Goal:
Reproduce the data below, substituting "Display area" for "Viewport" and keeping everything else unchanged. Leave the pictures out of your answer.

Supplied records:

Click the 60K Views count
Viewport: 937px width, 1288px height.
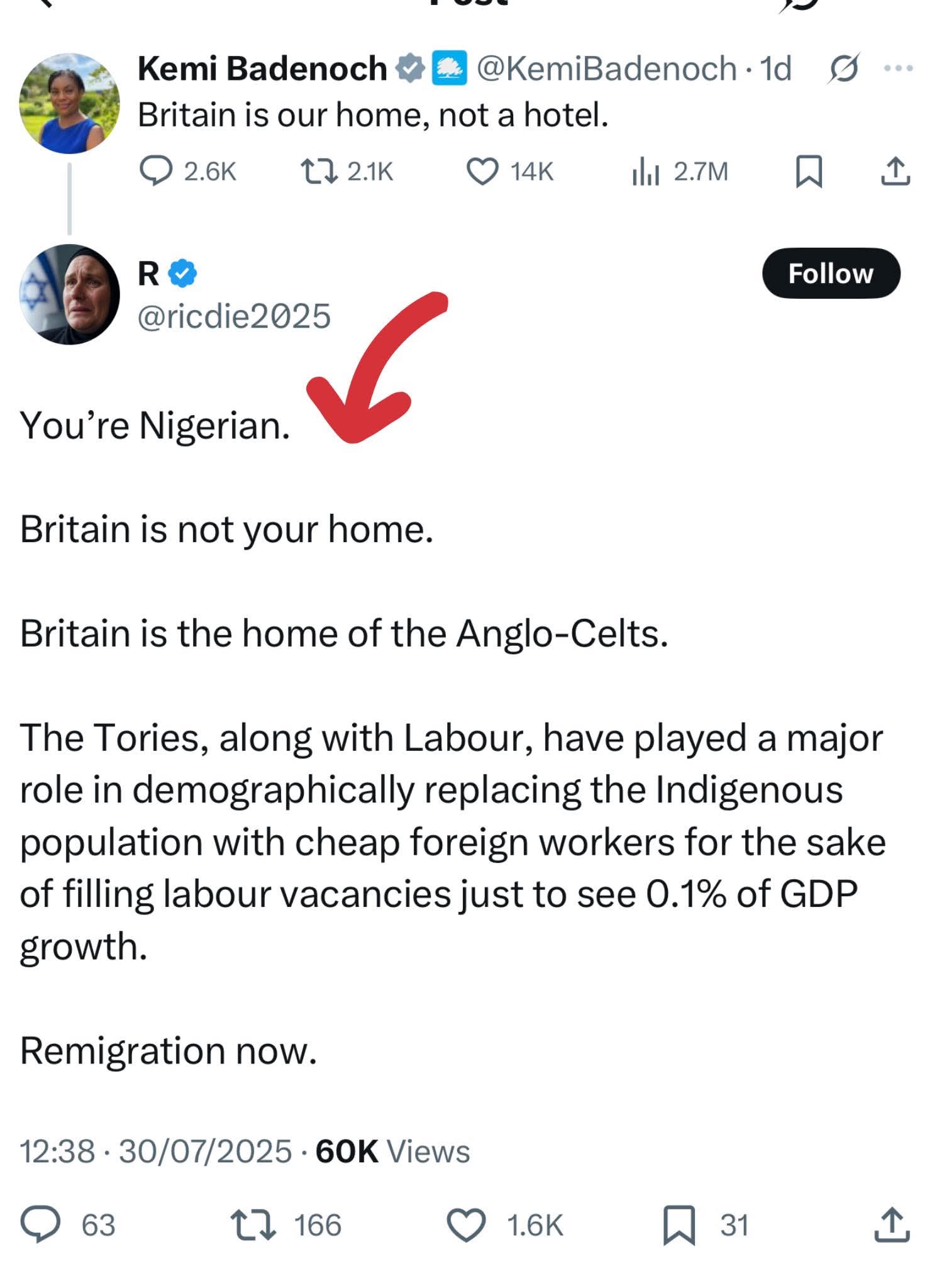tap(392, 1152)
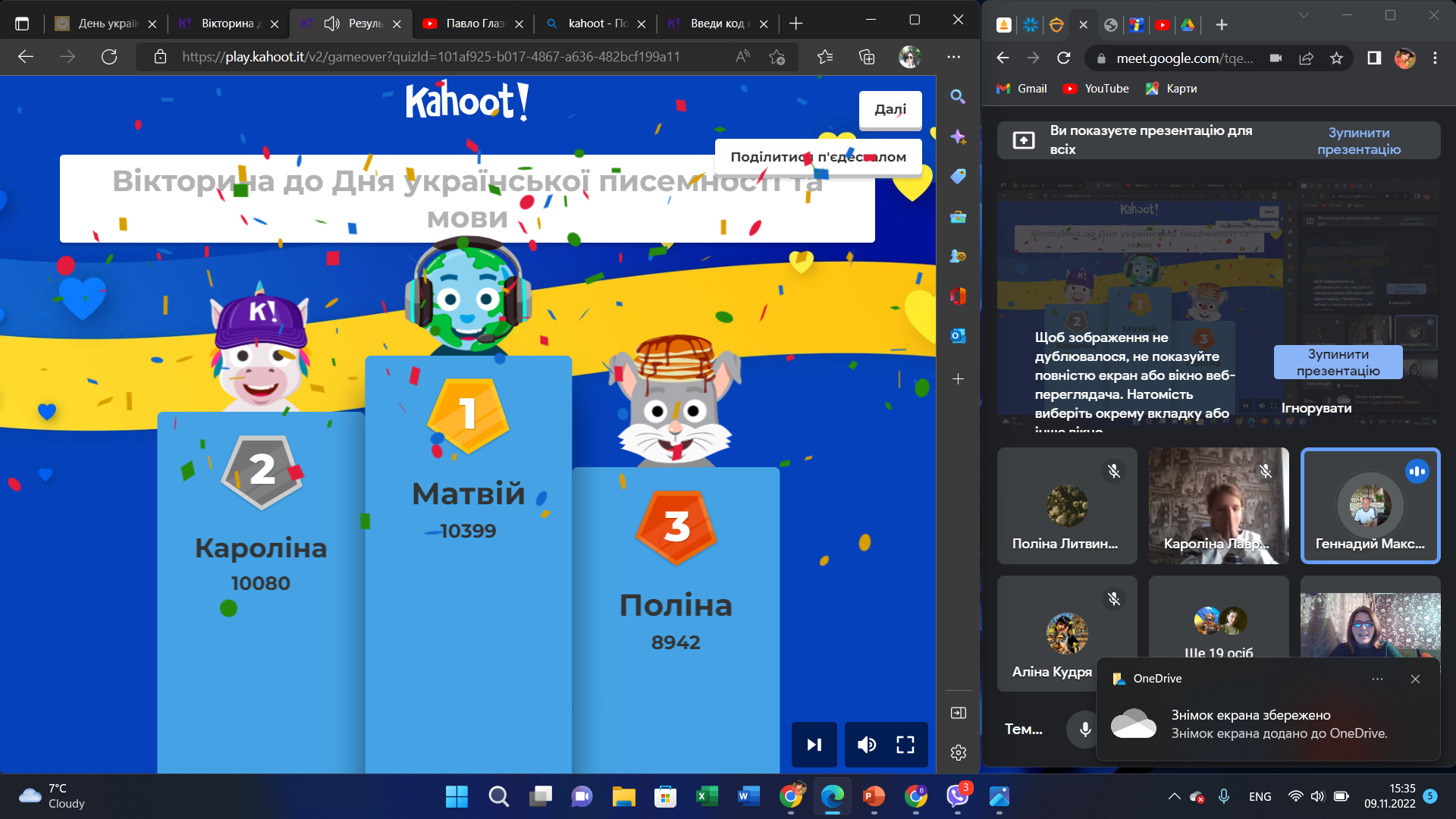The width and height of the screenshot is (1456, 819).
Task: Click Зупинити презентацію in top banner
Action: tap(1358, 141)
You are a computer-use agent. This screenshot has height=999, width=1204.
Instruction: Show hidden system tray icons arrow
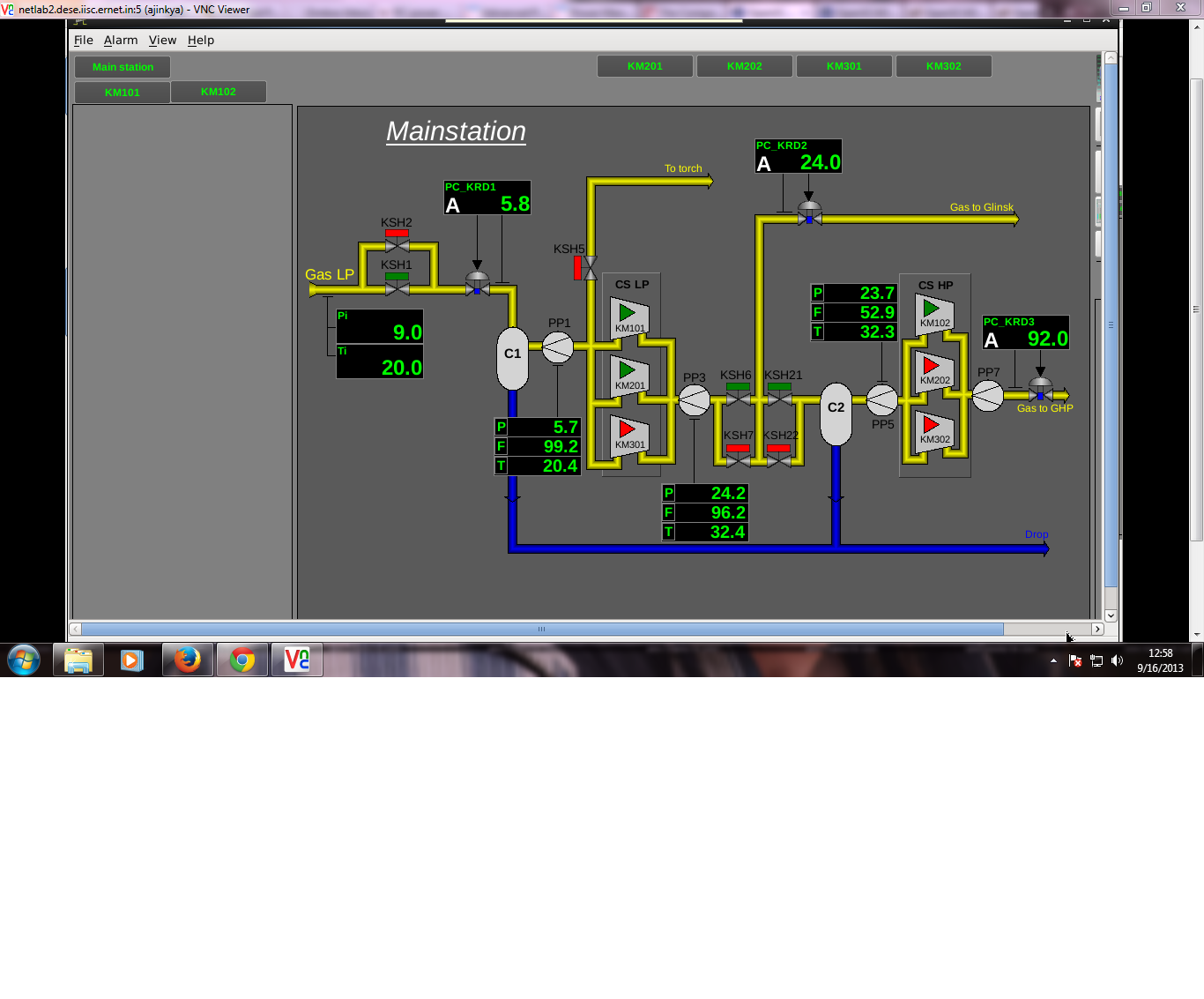[1053, 660]
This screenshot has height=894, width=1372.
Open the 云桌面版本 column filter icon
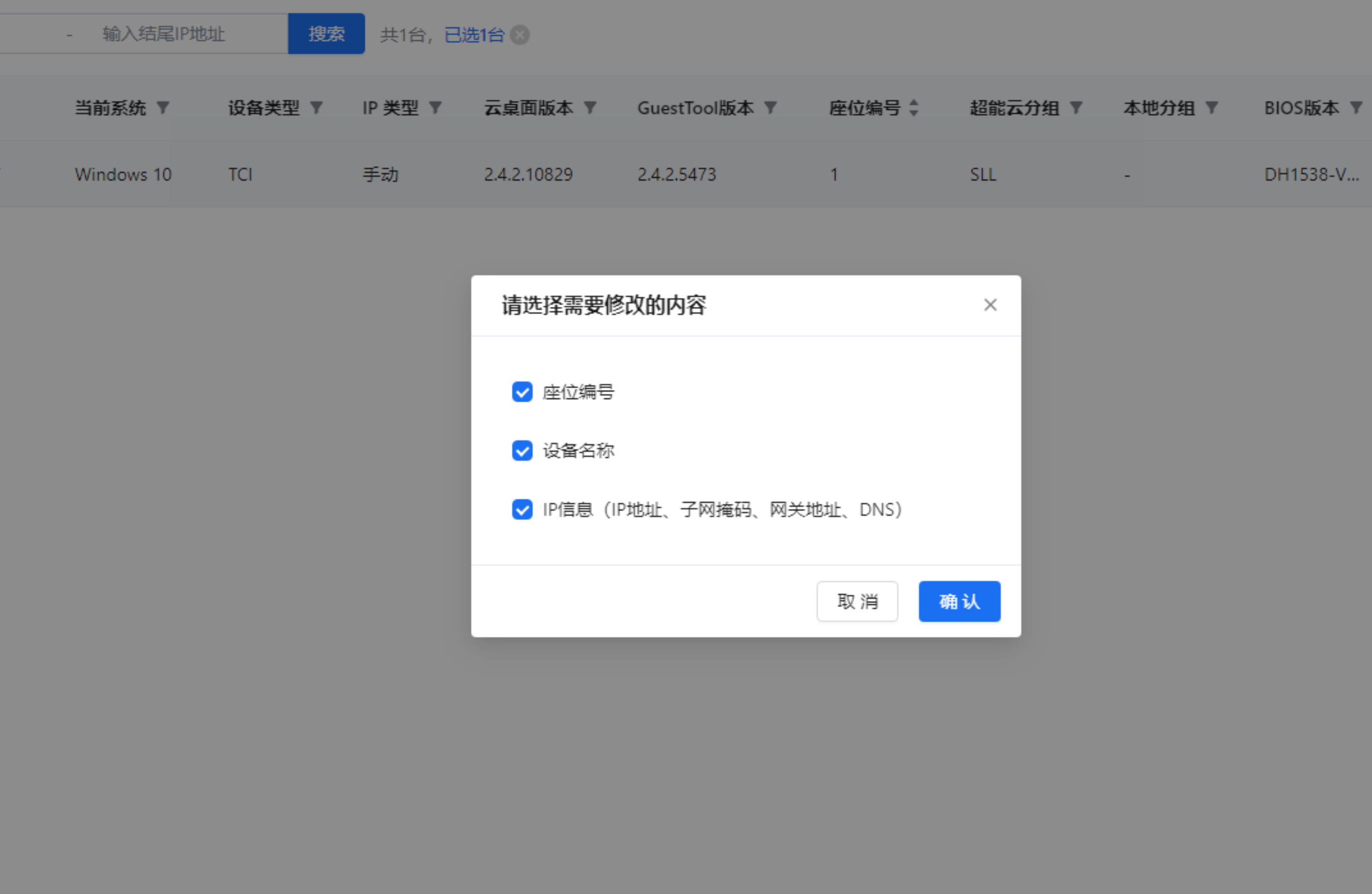pyautogui.click(x=590, y=107)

Written answer:
Click the 60K Views count
Display area: 937px width, 1288px height.
tap(392, 1152)
The width and height of the screenshot is (1456, 819).
Task: Click Зупинити презентацію in top banner
Action: tap(1358, 141)
You are a computer-use agent. This screenshot has height=999, width=1204.
Instruction: Show hidden system tray icons arrow
[1053, 660]
This screenshot has height=894, width=1372.
Open the 云桌面版本 column filter icon
pyautogui.click(x=590, y=107)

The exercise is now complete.